Considerations when choosing an integration approach
There is a range in the complexity of data integration projects from relatively straightforward (for example, integrating data from two merging companies that used the same Oracle applications) to extremely complex projects such as long-range geographical data replication and multiple database platforms. For each project, the following factors can be assessed to estimate the complexity level. Pretend you are a systems integrator such as EDS trying to size a data integration effort as you prepare a project proposal.
Potential for conflicts: Is the data source updated by more than one application? If so, the potential exists for each application to simultaneously update the same data.
Latency: What is the required synchronization level for the data integration process? Can it be an overnight batch operation like a typical data warehouse? Must it be synchronous, and with two-phase commit? Or, can it be quasi-real-time, where a two or three second lag is tolerable, permitting an asynchronous solution?
Transaction volumes and data growth trajectory: What are the expected average and peak transaction rates and data processing throughput that will be required?
Access patterns: How frequently is the data accessed and from where?
Data source size: Some data sources of such volume that back up, and unavailability becomes extremely important.
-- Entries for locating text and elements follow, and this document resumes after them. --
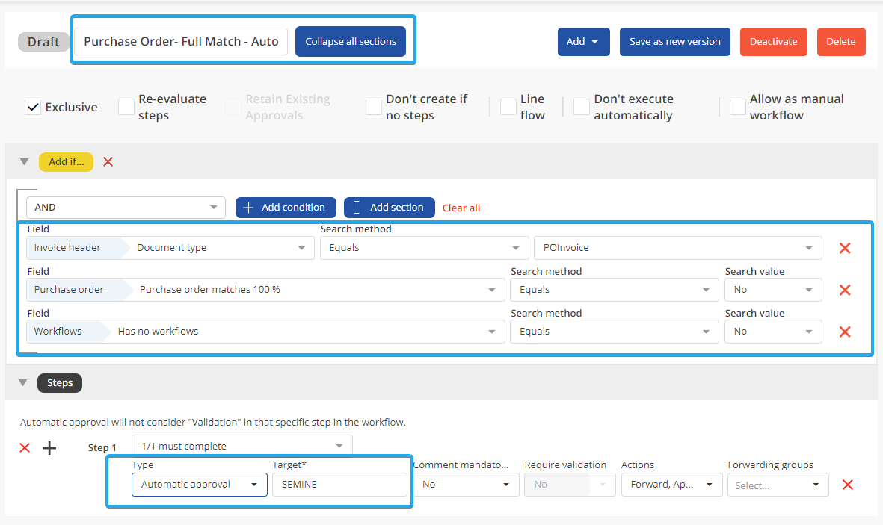Open the Automatic approval type dropdown

200,485
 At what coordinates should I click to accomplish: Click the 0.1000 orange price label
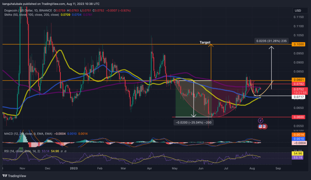(298, 44)
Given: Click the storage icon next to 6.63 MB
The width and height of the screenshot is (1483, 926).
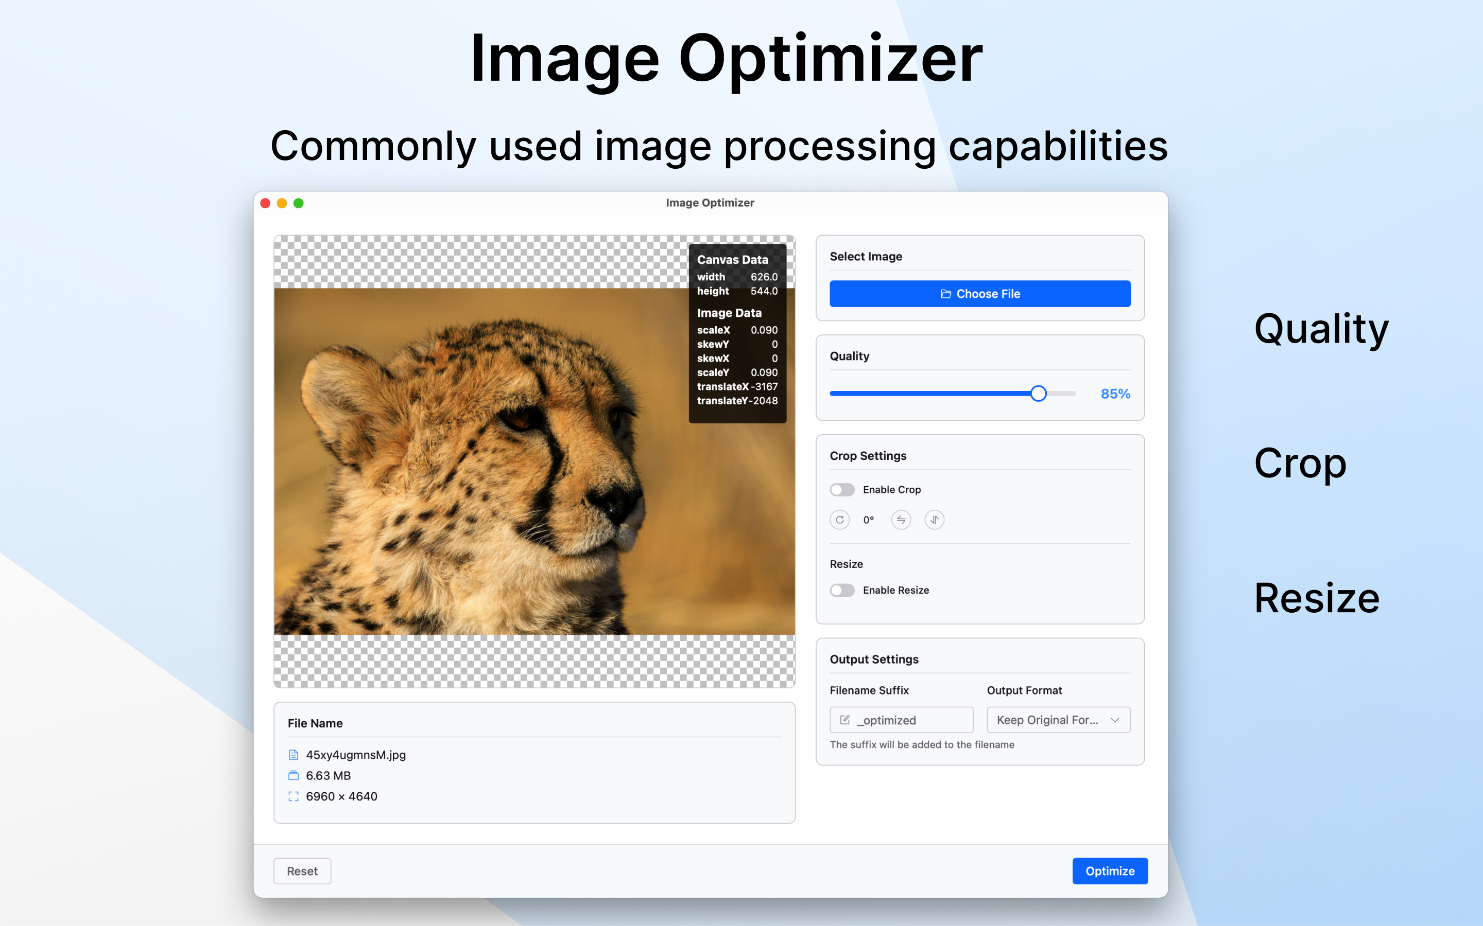Looking at the screenshot, I should pyautogui.click(x=294, y=775).
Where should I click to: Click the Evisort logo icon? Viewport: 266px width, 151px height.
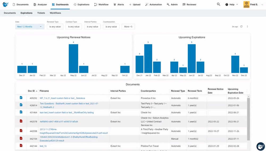(x=6, y=5)
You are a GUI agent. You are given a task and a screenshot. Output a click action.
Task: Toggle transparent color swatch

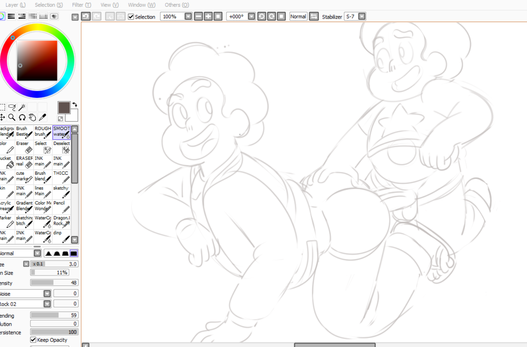[x=60, y=119]
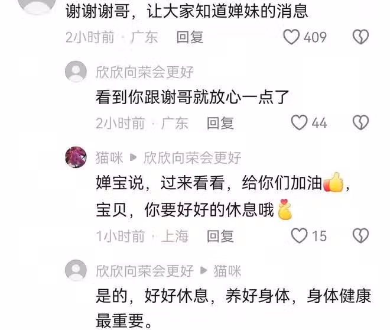Like 猫咪's comment with 15 likes

tap(299, 236)
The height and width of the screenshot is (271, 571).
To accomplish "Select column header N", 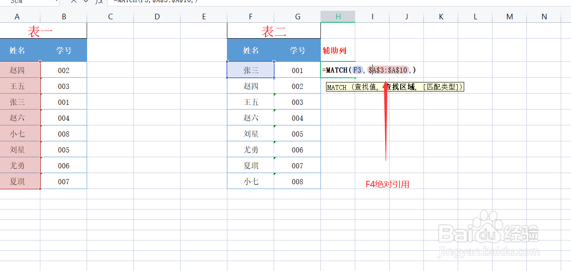I will pos(544,16).
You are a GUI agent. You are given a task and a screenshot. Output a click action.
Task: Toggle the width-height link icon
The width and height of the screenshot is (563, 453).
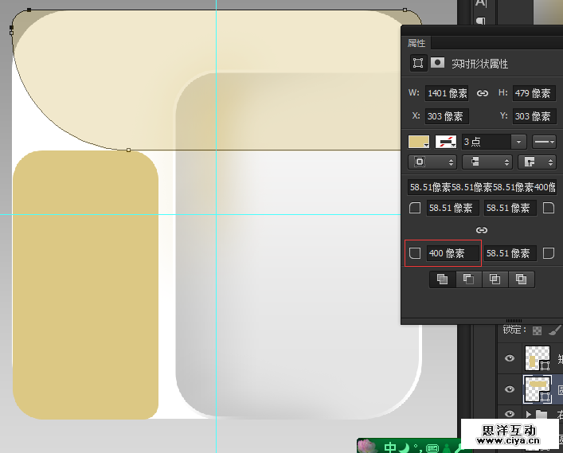click(x=483, y=93)
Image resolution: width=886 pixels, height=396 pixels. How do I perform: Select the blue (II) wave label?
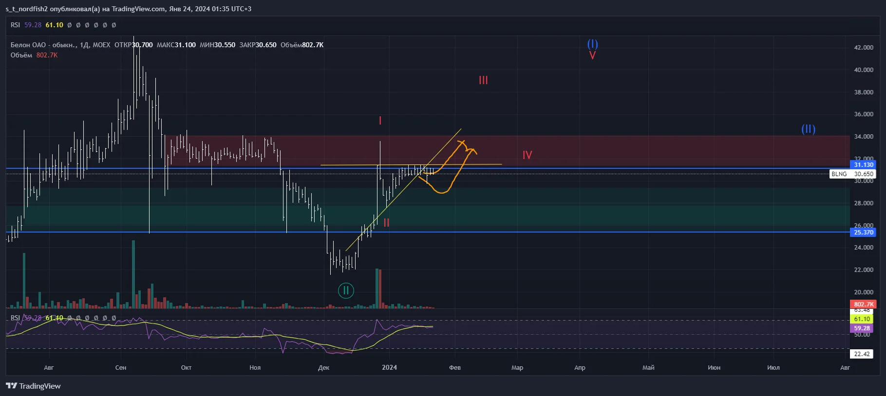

Application and data source variety: Are we trying to integrate two ostensibly similar databases following the merger of two companies that both use the same application, or did they each have different applications? Are there multiple data sources that are all relational databases? Or are we integrating data from legacy system files with relational databases and real-time external data feeds?
Data quality: The probability that data quality adds to overall project complexity increases as the variety of data sources increases.
One point of this discussion is that the requirements of data integration projects will vary widely. Therefore, the platform used to address these issues must be a rich superset of the features and functions that will be applied to any one project.